Posted by Pengxeu Thao '15, Roseville on Thursday, Jun. 20, 2013


The University of Minnesota, Morris’s Center for Small Towns (CST) and Springboard for the Arts co-hosted the 2013 Rural Arts and Culture (RAC) Summit June 5-6 on the Morris campus. The summit attracted artists, arts and culture organizations, and leaders from around the region. Attendees immersed themselves in various seminars on how to best mobilize arts and culture to create and sustain vitality in rural areas.

The summit featured a number of keynote speakers. John Davis, founder of the New York Mills Regional Cultural Center and the Kids Philosophy Slam, began the summit with a presentation on community arts integration and creative place-making. June Holley, author of the Network Weaving Handbook and former executive director of the Appalachian Center for Economic Networks, presented on weaving connections between individuals, communities, and small organizations for collaborative projects. Michael Strand, department head and professor of art at North Dakota State University, discussed how the arts can impact rural communities in new and innovative ways.

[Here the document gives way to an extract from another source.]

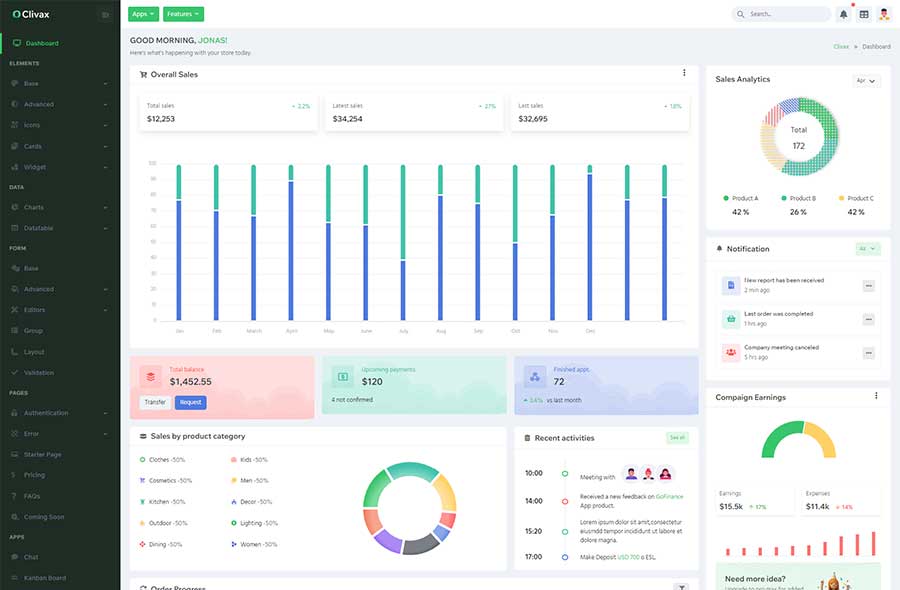This screenshot has height=590, width=900.
Task: Expand the Authentication sidebar item
Action: 60,413
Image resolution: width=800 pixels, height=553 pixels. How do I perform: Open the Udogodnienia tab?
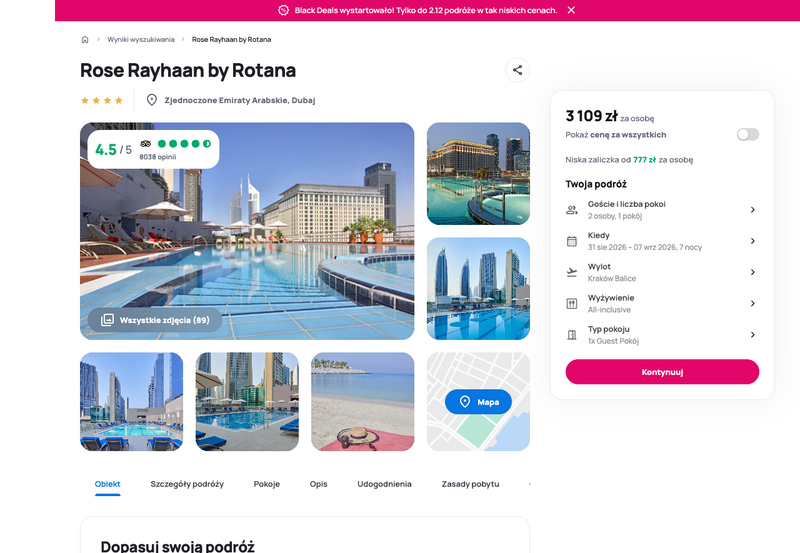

Breakout sessions were comprised of presentations and discussion panels addressing topics such as art and economic development, rural publishing, and community involvement within the arts. Attendees also participated in creative workshops spanning topics from poetry writing to bluegrass jamming.

“I am so thankful to have been given the opportunity to speak on something I care deeply about: the literary tradition of western Minnesota and the role literature can play in developing a sense of place,” says Joshua Preston ’13, a recent graduate and a presenter at the summit. “It empowered me to genuinely say that to be rural is...to be part of a rich tradition we can—and ought to be—proud of.”

The summit also hosted a Local Flavor event, inviting participants and the community to explore local foods, arts, music, and culture. ArtOrg urged the public to participate in steamroller printing as part of the 2013 Thousand Print Summer project. Morris campus student organizations including Art Club and Crafts Club were also present, creating art projects with children and community members.

The summit closed with the Idea Harvest, a series of conversation circles. Attendees focused on engaging with art and development using knowledge gained from the summit’s sessions. Examples of discussion topics created include integrating literary arts in public spaces and creating identity through music culture. Through these conversations, participants brought to light new ideas for how to better integrate rural community development with art throughout the region.

The Center for Small Towns (CST) is a community outreach program housed at the University of Minnesota, Morris and serves as a point-of-entry to the resources of the University of Minnesota. Small towns, local units of government, K-12 schools, non-profit organizations, and other University units are able to utilize the Center's resources as they work on rural issues or make contributions to rural society. CST’s mission is to focus the University's attention and marshal its resources toward assisting Minnesota's small towns with locally identified issues by creating applied learning opportunities for faculty and students.


Bluegrass musicians at the Local Flavor event.